Son las que más pueden sorprender al lector por la trayectoria posterior de esos prelados. Pero el texto incluye también las más expresivas y calurosas del cardenal Marcelo González Martín, azobispo de Toledo; José María García Lahiguera, arzobispo de Valencia; Pedro Cantero, arzobispo de Zaragoza; o los obispos José Guerra Campos (Cuenca), Luis Franco Cascón (Tenerife), Demetrio Mansilla (Ciudad Rodrigo), Ángel Temiño (Orense)…

Podríamos resaltar la de monseñor García Lahiguera, en proceso de beatificación, quien sentencia: “Era un hombre de fe. Pero no de fe de relumbrón. Fe que basaba en obras… Hombre de fe, entregado a obras de caridad, a favor de todos, pues a todos amaba.
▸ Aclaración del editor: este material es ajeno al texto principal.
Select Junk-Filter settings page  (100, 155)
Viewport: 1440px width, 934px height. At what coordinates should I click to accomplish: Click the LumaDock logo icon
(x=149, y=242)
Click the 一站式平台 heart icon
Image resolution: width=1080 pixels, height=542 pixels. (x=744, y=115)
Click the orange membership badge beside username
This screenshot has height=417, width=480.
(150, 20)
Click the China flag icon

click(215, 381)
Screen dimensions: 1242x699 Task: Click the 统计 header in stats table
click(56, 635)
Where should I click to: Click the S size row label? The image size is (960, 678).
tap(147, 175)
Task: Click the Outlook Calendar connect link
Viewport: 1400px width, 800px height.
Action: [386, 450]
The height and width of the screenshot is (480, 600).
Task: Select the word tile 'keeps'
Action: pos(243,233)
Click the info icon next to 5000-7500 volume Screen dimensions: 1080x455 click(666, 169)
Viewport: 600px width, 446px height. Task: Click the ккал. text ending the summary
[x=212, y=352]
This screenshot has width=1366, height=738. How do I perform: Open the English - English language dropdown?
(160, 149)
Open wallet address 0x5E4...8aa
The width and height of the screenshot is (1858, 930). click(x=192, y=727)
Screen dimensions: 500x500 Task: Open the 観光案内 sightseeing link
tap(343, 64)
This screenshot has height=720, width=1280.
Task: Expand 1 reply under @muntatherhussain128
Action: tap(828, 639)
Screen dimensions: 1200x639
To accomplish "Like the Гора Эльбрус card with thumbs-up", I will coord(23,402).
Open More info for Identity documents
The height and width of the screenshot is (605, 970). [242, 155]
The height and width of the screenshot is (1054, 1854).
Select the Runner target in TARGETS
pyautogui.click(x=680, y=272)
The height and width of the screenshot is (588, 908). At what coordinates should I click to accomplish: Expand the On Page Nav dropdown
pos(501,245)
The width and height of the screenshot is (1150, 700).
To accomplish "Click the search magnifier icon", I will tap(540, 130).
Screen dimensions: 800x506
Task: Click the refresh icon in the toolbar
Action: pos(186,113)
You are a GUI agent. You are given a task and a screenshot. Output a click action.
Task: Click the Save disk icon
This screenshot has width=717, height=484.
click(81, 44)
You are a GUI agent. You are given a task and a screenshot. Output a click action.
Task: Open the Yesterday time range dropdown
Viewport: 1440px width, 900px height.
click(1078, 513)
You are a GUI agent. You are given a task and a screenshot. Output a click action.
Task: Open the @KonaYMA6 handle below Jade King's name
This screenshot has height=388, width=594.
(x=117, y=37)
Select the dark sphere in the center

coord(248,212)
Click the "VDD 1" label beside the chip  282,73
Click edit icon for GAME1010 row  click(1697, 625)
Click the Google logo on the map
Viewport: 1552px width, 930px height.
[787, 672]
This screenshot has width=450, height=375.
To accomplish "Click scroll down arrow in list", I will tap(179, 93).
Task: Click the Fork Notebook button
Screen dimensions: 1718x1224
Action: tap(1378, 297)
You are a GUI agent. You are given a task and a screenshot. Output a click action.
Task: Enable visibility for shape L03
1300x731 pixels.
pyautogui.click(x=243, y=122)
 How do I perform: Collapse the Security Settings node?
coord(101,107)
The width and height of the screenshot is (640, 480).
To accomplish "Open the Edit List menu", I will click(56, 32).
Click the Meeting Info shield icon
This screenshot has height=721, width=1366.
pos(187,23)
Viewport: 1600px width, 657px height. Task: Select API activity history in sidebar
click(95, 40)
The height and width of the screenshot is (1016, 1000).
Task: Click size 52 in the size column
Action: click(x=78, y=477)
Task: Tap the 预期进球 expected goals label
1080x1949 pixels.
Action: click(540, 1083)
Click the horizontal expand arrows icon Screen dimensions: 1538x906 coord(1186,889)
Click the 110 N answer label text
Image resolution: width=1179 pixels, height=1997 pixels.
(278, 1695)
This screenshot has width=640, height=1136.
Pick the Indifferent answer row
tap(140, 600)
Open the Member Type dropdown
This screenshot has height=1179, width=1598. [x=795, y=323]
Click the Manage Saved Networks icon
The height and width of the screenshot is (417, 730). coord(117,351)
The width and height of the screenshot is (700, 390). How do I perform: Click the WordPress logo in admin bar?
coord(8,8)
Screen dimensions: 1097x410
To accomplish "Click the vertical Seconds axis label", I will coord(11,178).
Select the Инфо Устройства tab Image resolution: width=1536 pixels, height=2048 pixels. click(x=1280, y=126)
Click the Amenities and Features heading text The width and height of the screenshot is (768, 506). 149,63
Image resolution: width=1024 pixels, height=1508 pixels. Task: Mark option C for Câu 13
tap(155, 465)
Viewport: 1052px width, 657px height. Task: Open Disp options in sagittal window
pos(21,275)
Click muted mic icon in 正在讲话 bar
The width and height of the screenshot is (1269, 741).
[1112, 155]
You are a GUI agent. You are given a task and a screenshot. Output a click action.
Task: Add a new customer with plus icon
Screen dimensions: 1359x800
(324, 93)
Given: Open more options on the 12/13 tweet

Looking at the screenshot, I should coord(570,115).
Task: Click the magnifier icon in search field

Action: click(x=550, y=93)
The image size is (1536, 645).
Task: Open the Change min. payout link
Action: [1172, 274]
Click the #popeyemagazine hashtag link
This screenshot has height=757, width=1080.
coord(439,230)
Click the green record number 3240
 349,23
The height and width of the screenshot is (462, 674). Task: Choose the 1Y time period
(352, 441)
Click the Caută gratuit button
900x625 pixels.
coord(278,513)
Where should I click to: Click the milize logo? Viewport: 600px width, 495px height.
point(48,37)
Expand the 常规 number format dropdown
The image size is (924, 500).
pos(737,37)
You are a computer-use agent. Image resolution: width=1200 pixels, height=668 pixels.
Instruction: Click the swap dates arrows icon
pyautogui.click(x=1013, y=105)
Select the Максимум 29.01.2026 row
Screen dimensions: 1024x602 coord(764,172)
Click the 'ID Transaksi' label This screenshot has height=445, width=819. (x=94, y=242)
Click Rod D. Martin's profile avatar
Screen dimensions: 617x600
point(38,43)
Hombre de humildad”. Y destaca que siempre incluía a Dios en sus conversaciones.

Ésta es la parte principal de La Iglesia reconoció a Franco.

Además, Producciones Armada ha añadido al volumen la Carta Colectiva del episcopado español de 10 de julio de 1937, de la que entresacamos este juicio: “Ha aparecido tan claro, desde sus comienzos, que una de las partes beligerantes iba a la eliminación de la religión católica en España, que nosotros, obispos católicos, no podíamos inhibirnos sin dejar abandonados los intereses de Nuestro Señor Jesucristo”. Y así, “mientras en la España marxista se vive sin Dios, en las regiones indemnes o reconquistadas se celebra profusamente el culto divino y pululan y florecen nuevas manifestaciones de la vida cristiana”.

El libro recoge asimismo algunas opiniones sobre la guerra y sobre Franco de los Papas de su tiempo. Y recuerda que Pío XII le impuso el Gran Collar de la Orden Suprema de Cristo, nombrándole Caballero de la Milicia de Jesucristo, en atención a dos méritos: el “entusiasmo y colaboración” de las autoridades civiles para el Congreso Eucarístico Internacional de Barcelona en 1952, y la “adhesión la cátedra de San Pedro” de Franco en la firma en 1953 del Concordato entre la Santa Sede y España, que aquel Papa consideró siempre modélico.

Ése es el hombre sobre el que quiere perpetrarse la aberración suma de ultrajar sus restos. Son más comprensibles los odios que los silencios.